Copy out the entries starting at the line with "Like the second" and ending at the line with "Screen dimensions: 658x998", changing "Visa" to "Mastercard" and leaving everything else the same.
/---
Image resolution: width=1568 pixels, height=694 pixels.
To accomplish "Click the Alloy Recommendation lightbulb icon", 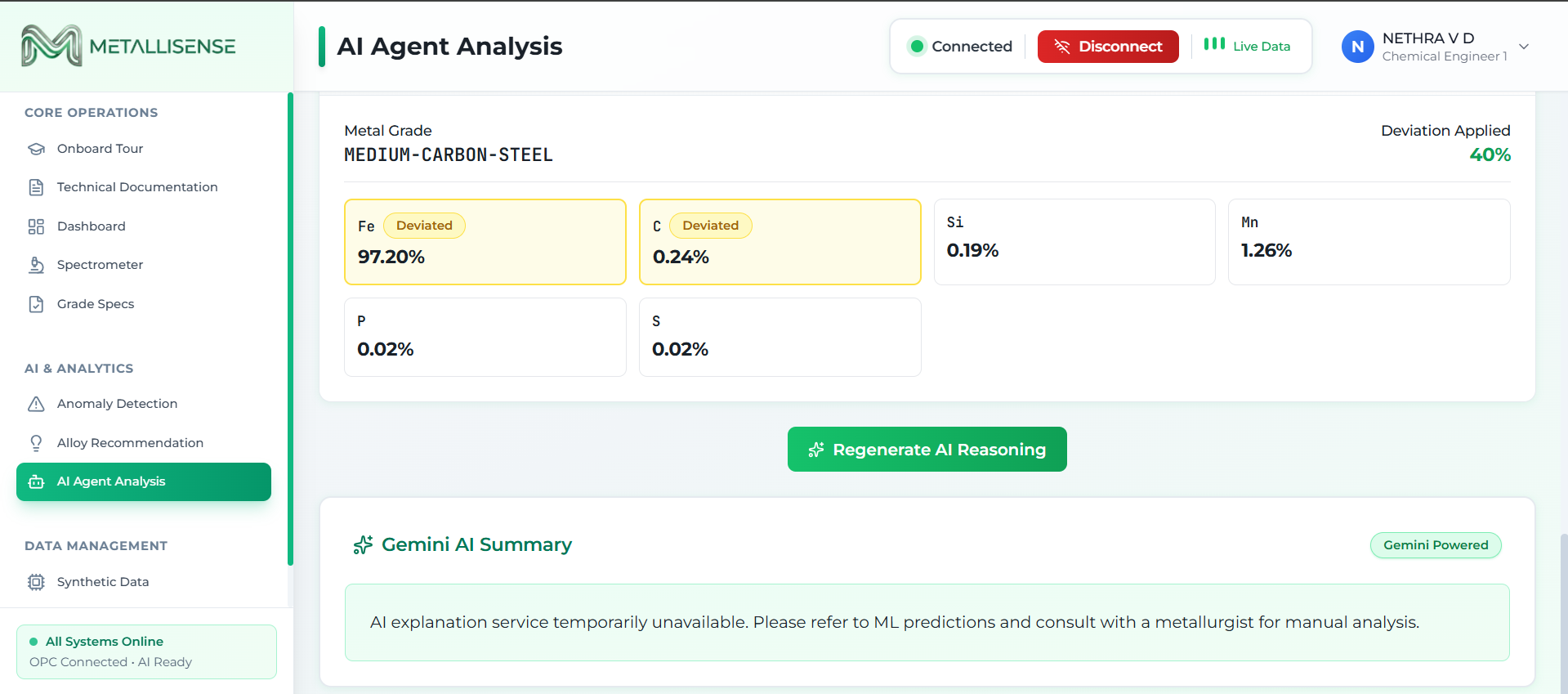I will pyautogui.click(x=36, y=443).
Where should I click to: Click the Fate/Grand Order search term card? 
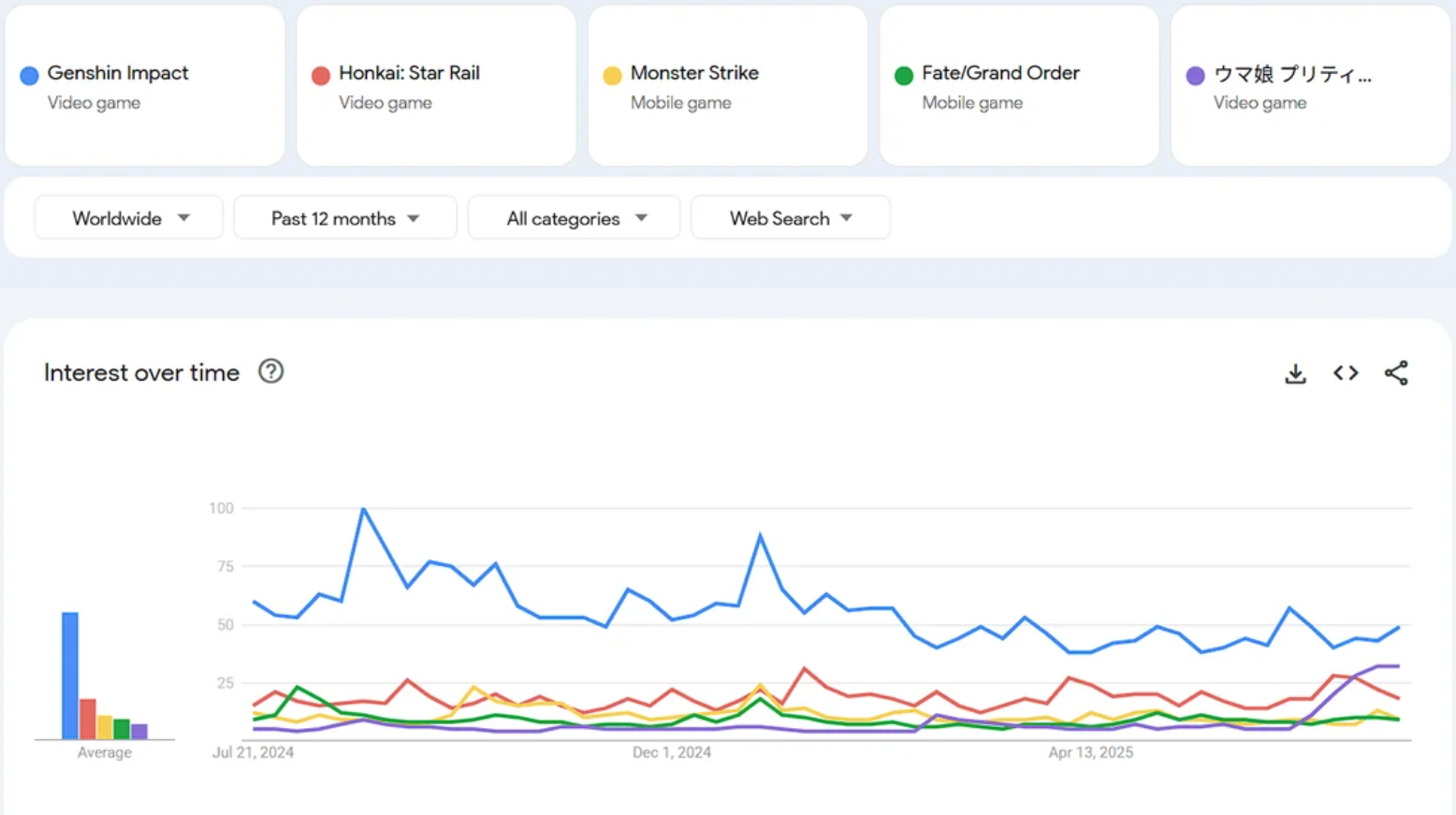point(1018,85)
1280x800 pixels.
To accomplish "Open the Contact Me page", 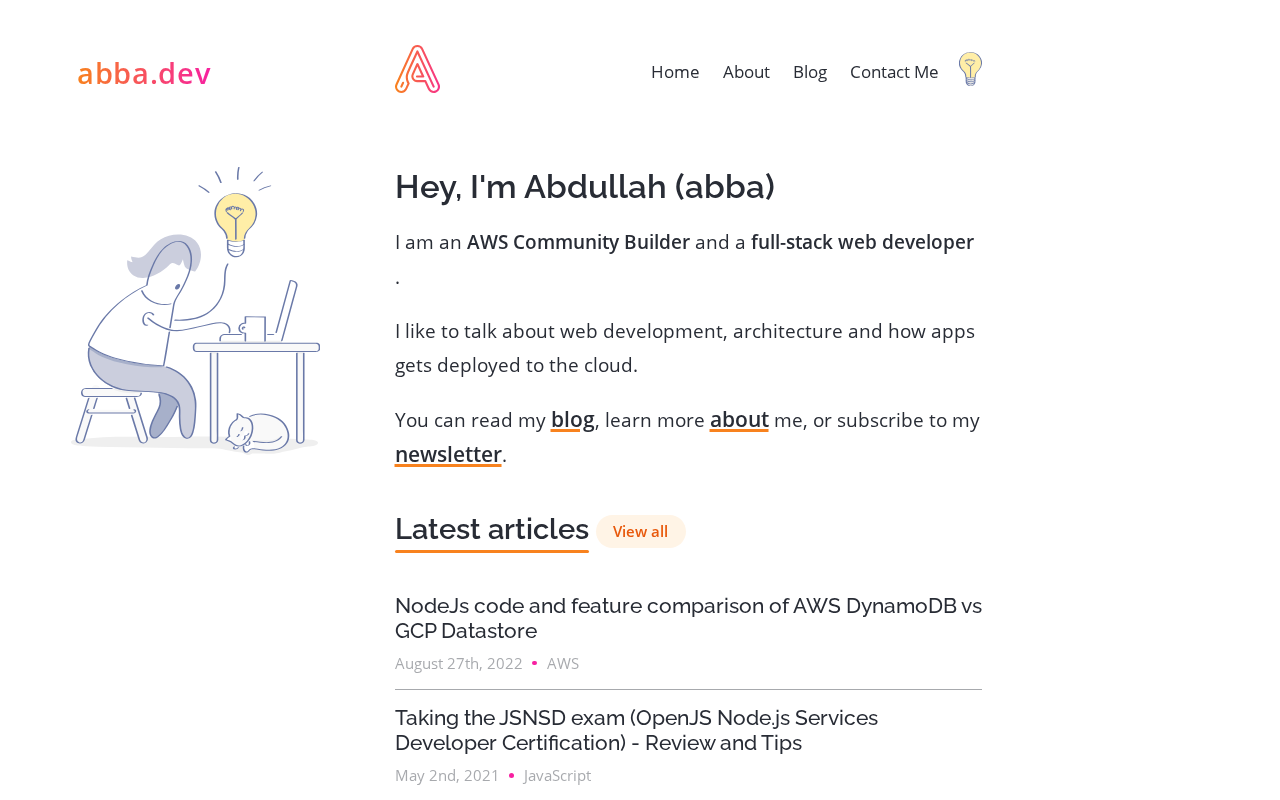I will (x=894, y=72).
\---
/---
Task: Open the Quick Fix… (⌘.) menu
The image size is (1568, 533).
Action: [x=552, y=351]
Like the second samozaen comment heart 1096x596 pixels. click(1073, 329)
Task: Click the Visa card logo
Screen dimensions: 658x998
\---
Output for this task =
Like the second samozaen comment heart 1096x596 pixels. click(1073, 329)
Task: Click the Mastercard card logo
Screen dimensions: 658x998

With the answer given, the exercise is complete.